- [Kutipan Dokumen]:
Memilih pemimpin yang seiman dalam pilkada DKI Jakarta putaran kedua September 2012 bukanlah melanggar SARA. Sebab, imbauan tersebut adalah persoalan masing-masing agama.
Justru, jika imbauan yang dianjurkan agama tersebut jika dianggap sebagai perilaku SARA, justru hal itu sangat mencederai.
“Jika ada pihak yang menyampaikan ajaran agamanya sesuai dengan firman Tuhan-nya seperti yang tertulis dalam kitab sucinya dianggap melakukan tindakan SARA, saya rasa itu sangat menyakitkan,” tegas Wakil Sekjen DPP PKS Mahfudz Siddiq, di Jakarta, Rabu (5/9/2012).
Mahfudz menjelaskan, dalam perspektif Islam memang dianjurkan untuk memilih pemimpin yang seiman. Dengan begitu, tidak tepat jika dikatakan imbauan itu sebagai SARA. Bahkan, statemen itu dinilai bisa merusak kehidupan beragama.
“Dalam hal ini Islam yang mengajarkan umatnya untuk memilih pemimpin dengan kriteria seorang mukmin dan bukan sekedar Islam yang dianggap SARA, maka hal ini tentunya merupakan pelecehan dan penghinaan terhadap umat Islam pada khususnya dan umat beragama pada umumnya. Ini juga berpotensi memecah kerukunan umat yang saat ini sudah terjalin baik,” pintanya.

- [Soal Singkat A]:
Jawab pertanyaan berikut berdasarkan kutipan berita tentang pilkada DKI Jakarta.
(i) Pada bulan dan tahun berapa putaran kedua pilkada DKI Jakarta berlangsung menurut kutipan?
(ii) Apa jabatan Mahfudz Siddiq?
(iii) Menurut kalimat terakhir, apa yang berpotensi dipecah oleh anggapan tersebut?
- [Soal Singkat B]: Lanjutkan kutipan berita tentang pilkada DKI Jakarta mulai setelah kalimat terakhirnya.

(Baris tentang letak target)
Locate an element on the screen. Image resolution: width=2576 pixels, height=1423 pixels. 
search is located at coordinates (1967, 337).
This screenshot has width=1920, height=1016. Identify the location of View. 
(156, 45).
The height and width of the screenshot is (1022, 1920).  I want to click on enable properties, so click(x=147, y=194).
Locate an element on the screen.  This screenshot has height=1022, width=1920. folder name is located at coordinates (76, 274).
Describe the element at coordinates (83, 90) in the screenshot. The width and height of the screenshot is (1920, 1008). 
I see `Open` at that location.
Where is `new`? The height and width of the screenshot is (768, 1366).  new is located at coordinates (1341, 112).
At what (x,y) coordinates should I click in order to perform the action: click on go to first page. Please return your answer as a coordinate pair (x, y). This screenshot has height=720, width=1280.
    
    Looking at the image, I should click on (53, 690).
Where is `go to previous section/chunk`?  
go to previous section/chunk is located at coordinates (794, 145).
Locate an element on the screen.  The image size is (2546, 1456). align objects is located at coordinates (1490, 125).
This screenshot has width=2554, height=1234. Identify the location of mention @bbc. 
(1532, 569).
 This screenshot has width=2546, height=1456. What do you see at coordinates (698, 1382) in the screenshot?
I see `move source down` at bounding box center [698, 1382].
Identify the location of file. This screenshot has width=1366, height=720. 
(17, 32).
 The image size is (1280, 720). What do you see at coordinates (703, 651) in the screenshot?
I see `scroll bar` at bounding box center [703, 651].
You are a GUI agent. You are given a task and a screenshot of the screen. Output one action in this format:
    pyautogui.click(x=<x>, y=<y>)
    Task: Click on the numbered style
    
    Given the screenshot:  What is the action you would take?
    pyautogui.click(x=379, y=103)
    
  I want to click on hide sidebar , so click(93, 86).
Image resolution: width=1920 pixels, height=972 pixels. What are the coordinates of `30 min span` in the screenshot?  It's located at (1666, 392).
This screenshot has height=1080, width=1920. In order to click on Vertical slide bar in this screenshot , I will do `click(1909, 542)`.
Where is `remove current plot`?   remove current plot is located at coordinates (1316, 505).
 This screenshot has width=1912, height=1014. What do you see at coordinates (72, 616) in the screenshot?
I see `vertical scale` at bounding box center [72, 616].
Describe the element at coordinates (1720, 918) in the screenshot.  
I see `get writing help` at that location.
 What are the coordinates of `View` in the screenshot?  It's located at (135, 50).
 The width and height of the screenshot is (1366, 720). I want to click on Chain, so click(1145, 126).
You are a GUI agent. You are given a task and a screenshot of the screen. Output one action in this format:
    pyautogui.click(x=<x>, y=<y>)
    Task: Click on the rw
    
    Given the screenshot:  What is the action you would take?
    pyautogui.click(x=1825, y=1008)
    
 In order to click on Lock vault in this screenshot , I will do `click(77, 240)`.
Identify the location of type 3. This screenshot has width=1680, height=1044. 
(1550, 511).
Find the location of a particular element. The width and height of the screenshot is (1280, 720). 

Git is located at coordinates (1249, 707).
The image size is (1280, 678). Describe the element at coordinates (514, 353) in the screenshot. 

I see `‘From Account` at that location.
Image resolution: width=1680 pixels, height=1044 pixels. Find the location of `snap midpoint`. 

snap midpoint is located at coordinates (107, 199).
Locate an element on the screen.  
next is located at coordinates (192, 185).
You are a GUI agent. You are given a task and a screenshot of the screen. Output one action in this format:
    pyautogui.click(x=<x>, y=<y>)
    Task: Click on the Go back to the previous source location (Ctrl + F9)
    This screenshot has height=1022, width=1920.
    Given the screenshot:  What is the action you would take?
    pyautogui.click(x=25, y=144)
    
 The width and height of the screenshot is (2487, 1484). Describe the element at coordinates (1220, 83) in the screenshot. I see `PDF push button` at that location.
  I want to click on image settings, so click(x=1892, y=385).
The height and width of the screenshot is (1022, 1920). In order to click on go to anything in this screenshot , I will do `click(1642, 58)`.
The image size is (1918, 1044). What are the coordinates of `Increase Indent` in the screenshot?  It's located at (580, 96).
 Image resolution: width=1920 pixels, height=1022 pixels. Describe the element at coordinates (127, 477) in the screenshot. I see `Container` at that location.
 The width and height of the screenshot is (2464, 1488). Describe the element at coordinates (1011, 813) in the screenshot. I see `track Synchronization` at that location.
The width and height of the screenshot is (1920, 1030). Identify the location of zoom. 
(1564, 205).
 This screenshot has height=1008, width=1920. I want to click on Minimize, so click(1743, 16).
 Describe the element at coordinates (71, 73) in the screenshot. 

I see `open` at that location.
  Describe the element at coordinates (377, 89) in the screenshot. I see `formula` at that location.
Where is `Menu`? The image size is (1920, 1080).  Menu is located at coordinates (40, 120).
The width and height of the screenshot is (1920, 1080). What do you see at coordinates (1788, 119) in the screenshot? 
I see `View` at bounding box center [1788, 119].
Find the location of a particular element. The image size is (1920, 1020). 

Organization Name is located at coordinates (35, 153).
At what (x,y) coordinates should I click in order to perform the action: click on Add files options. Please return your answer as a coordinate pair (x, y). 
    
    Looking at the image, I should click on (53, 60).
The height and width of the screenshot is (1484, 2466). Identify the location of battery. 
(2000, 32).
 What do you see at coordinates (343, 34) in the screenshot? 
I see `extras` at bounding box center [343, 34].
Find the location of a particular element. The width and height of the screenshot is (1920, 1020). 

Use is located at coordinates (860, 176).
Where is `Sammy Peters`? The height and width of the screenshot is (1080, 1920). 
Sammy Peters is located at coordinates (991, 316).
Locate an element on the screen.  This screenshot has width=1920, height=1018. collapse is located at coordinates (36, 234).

- [Jawaban Tertulis A]:
(i) September 2012.
(ii) Wakil Sekjen DPP PKS.
(iii) Kerukunan umat yang saat ini sudah terjalin baik.

- [Jawaban Tertulis B]:
Jika di DKI imbauan memilih yang seiman dianggap SARA, Mahfudz mempertanyakan daerah lain juga. Menurutnya, beberapa daerah yang identik dengan agama tertentu juga pasti memilih pemimpin yang seiman.
“Kenapa kalau untuk Sulut, Papua, Aceh dan Bali itu bukan SARA, tapi untuk Jakarta itu dibilang sara? Apakah masyarakat Sulut, Papua, Aceh dan Bali yang mayoritas penduduknya memilih pemimpin yang seiman mereka SARA dan rasis? Apakah mereka tidak merasa terhina dengan pernyataan ini? Ini yang saya maksudkan pernyataannya itu bisa memecah belah kerukunan,” terangnya.
Menurutnya, hal yang wajar jika ada imbauan untuk memilih pemimpin seiman seperti di daerah-daerah lain. Sebab, dirasa akan bisa lebih mengayomi masyarakatnya.
“Makanya tidak salah orang Bali memilih gubernur beragama Hindu dan begitu juga daerah-daerah lainnya. Dia tentunya akan lebih bisa mengayomi masyarakatnya yang mayoritas dan tetap bisa melindungi masyarakatnya yang minoritas. Disinilah indahnya demokrasi,” jelasnya.
Mahfudz menilai, jangan sampai persoalan agama dikesampingkan dalam kehidupan berbangsa dan bernegara.
“Kita harus waspada pada upaya-upaya menggiring opini bahwa politik tidak boleh membawa-bawa pandangan agama, nantinya kita jadi negara sekuler. Ini berbahaya karena konstitusi kita menegaskan nilai-nilai ke-Tuhan-an adalah nilai dasar bangsa Indonesia,” pungkas Mahfudz.(fq/beritajatim.com)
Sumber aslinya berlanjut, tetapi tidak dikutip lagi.